DOCUMENTGEDEELTE —
%%
De man vordert dat de voorzieningenrechter bij vonnis uitvoerbaar bij voorraad de vrouw veroordeelt (i) mee te werken aan een zo spoedig mogelijke verkoop van de woning, onder meer door haar akkoord te geven voor een verlaging van de vraagprijs naar € 750.000,- (en elke volgende door de makelaar te adviseren verlaging) en (ii) op eerste verzoek van de makelaar een koopovereenkomst te ondertekenen indien zich een koper aandient die bereid is een door de makelaar te adviseren minimale verkoopprijs te betalen en (iii) op eerste verzoek van de notaris een akte van levering te tekenen, een en ander op straffe van een dwangsom en te bepalen dat, nadat de maximale dwangsom van € 25.000,- is verbeurd, dat het vonnis in plaats treedt van een voor de verkoop en levering benodigde machtiging van de vrouw.
3.2.
%%
FRAGMENTEN UIT ITEMS —
%%
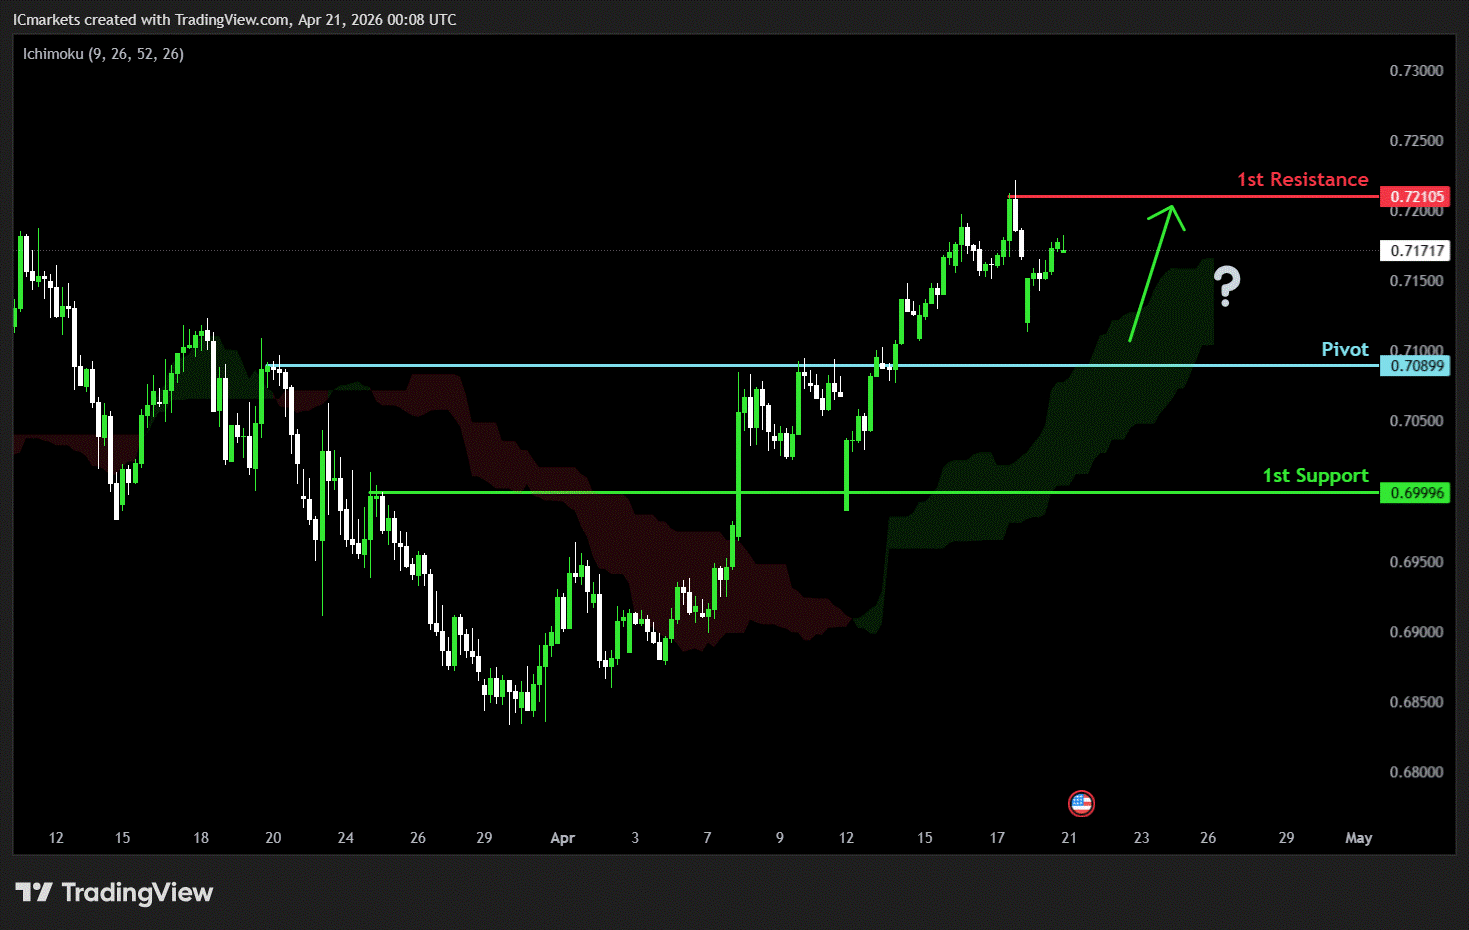This screenshot has width=1469, height=930.
Task: Open the Ichimoku (9, 26, 52, 26) indicator legend
Action: tap(103, 54)
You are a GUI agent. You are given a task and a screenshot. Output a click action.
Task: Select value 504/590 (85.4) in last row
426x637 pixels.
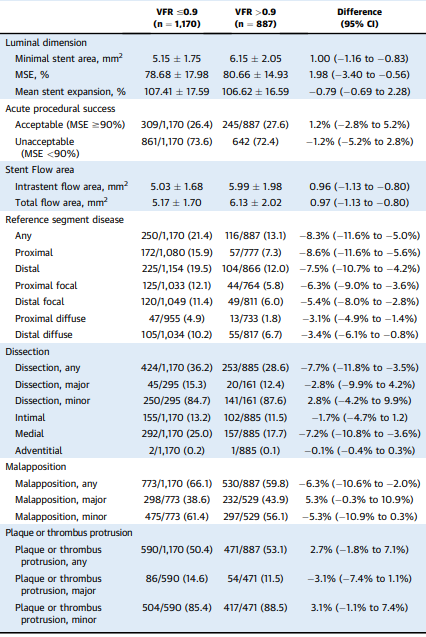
%%
OPDRACHTEN —
1. Kun je het documentgedeelte over de gevorderde verkoop van de woning volledig en woordelijk uitschrijven?
2. Kun je alle regels van de items letterlijk uit de items lichten en daarbij de afbeeldingen weglaten?
Het documentgedeelte en de items hebben inhoudelijk niets met elkaar te maken.

UITWERKINGEN PER OPDRACHT —
1.
De man vordert dat de voorzieningenrechter bij vonnis uitvoerbaar bij voorraad de vrouw veroordeelt (i) mee te werken aan een zo spoedig mogelijke verkoop van de woning, onder meer door haar akkoord te geven voor een verlaging van de vraagprijs naar € 750.000,- (en elke volgende door de makelaar te adviseren verlaging) en (ii) op eerste verzoek van de makelaar een koopovereenkomst te ondertekenen indien zich een koper aandient die bereid is een door de makelaar te adviseren minimale verkoopprijs te betalen en (iii) op eerste verzoek van de notaris een akte van levering te tekenen, een en ander op straffe van een dwangsom en te bepalen dat, nadat de maximale dwangsom van € 25.000,- is verbeurd, dat het vonnis in plaats treedt van een voor de verkoop en levering benodigde machtiging van de vrouw.
3.2.

2.
This screenshot has width=1469, height=930.
Task: Open the Ichimoku (9, 26, 52, 26) indicator legend
Action: tap(103, 54)
You are a GUI agent. You are given a task and a screenshot. Output a click action.
Task: Select value 504/590 (85.4) in last row
426x637 pixels.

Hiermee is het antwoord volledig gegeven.